Awards: Won Reader Jury of the Berliner Zeitung – Special Mention (Berlinale); Won KNF Award – Special Mention (Rotterdam); Nom. for Cinema of the Present – Lion of the Year (Venice);
Source: Lagardere Studios

Accessibility Index
Subject Matter: Moderate – Toxic Masculinity; Men Against Men; Jealousy & Desire; French Legionnaires

Narrative Style: Slightly Complex
Pace: Slightly Slow
Audience Type: Slightly Arthouse

Viewed: Criterion Blu-ray
Spoilers: No


Soldiers train in a remote area in Africa.  In this foreign land, and under disciplined and rigourous supervision, dark thoughts and emotions start to take shape in one of them. 

That is all to Beau travail, but Claire Denis somehow wrings out something much more than just ‘plot’, which she has more often than not done so with natural skill in many of her films. 
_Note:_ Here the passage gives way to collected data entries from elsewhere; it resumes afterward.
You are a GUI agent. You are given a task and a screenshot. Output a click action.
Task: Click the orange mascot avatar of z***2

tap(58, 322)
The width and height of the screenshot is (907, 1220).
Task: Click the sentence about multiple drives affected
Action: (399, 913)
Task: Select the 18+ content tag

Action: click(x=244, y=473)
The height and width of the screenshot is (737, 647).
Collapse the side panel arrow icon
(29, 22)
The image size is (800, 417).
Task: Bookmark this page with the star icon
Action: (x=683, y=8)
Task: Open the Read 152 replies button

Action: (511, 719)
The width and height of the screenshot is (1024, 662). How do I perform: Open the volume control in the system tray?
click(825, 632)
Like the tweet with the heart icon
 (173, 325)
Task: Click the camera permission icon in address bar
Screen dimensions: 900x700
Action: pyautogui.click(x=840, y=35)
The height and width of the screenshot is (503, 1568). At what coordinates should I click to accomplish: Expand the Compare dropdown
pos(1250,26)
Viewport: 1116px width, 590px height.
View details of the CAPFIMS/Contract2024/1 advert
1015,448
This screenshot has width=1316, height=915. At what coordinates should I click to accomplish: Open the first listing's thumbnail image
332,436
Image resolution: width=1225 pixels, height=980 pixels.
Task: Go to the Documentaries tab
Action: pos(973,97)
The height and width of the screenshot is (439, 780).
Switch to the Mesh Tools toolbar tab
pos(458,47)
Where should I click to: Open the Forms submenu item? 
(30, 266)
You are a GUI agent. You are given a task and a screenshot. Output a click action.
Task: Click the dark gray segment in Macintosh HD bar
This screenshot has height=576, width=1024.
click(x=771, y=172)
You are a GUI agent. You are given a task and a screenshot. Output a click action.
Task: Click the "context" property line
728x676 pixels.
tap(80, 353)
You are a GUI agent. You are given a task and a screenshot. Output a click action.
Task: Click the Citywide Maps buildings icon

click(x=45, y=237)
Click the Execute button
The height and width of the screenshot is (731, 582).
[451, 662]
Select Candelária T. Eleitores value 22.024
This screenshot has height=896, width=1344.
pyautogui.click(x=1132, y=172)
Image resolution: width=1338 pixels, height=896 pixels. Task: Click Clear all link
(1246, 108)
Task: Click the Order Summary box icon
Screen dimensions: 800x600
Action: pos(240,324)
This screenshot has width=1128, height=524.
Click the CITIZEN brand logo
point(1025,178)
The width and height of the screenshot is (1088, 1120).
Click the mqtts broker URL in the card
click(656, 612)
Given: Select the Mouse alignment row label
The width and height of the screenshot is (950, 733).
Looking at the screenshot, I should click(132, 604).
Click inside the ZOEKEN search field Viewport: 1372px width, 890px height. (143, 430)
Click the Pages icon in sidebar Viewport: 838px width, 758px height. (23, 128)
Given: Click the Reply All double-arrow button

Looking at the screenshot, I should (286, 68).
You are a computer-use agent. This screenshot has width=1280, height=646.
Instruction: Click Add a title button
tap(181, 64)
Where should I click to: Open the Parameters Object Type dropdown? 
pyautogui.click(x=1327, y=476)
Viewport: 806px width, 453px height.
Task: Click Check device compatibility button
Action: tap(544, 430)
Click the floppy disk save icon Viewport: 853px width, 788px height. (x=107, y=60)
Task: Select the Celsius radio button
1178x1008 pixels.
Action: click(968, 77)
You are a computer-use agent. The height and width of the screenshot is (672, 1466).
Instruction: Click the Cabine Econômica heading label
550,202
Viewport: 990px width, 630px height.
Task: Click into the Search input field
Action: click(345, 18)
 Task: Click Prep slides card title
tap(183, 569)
Some critics have called Beau travail a tone poem—sure, it’s tonal (even in the Eisenstein’s theories of montage sense) and poetic, but it is also reflective and a fever dream. 

Denis Lavant plays Galoup, who recalls the time when he led a platoon of men in the French Foreign Legion in Djibouti.  In this regimented unit, Galoup begins to feel something towards a new recruit who sparks jealousy in him. 

At the same time, Galoup also strongly admires his immediate superior, but the latter rarely returns his gratitude, seeing Galoup as just another of his dispensable men. 

“Maybe freedom begins with remorse.”

So he feels psychologically squeezed like a burnt patty in a burger (or perhaps just like any other mid-level manager facing pressures from above and below), and because of the strict codes of masculinity where hierarchy, power and dignity are precisely operationalised, Galoup has to resort to physicality (i.e. more training, more sweating, more body-to-body contact) to ‘vent’ his feelings. 

In this sun-kissed environment of golden sands and azure waters, personal sentiment is best kept in check.  Homoeroticism is kept to a minimum, hinted rather than expressively depicted or rejected, though Denis’ recurring use of a dark, aggressive operatic choir piece from Benjamin Britten (‘Excerpts from Billy Budd’) suggests both attraction and repulsion aren’t necessarily mutually exclusive. 

As Beau travail deals with the effects of colonialism, we can also recognise how peculiarly anachronistic these ‘legionnaires’ are in the eyes of the locals, seemingly training for a non-existent war in an already independent country. 

Considered a masterwork by most Denis aficionados, Beau travail is visually stunning, contemplative, and disruptive even, inasmuch as it deconstructs what it means to be a man trying to be a man in a man’s world.  Or to put it in another way, it’s about toxic masculinity—for men, and by men.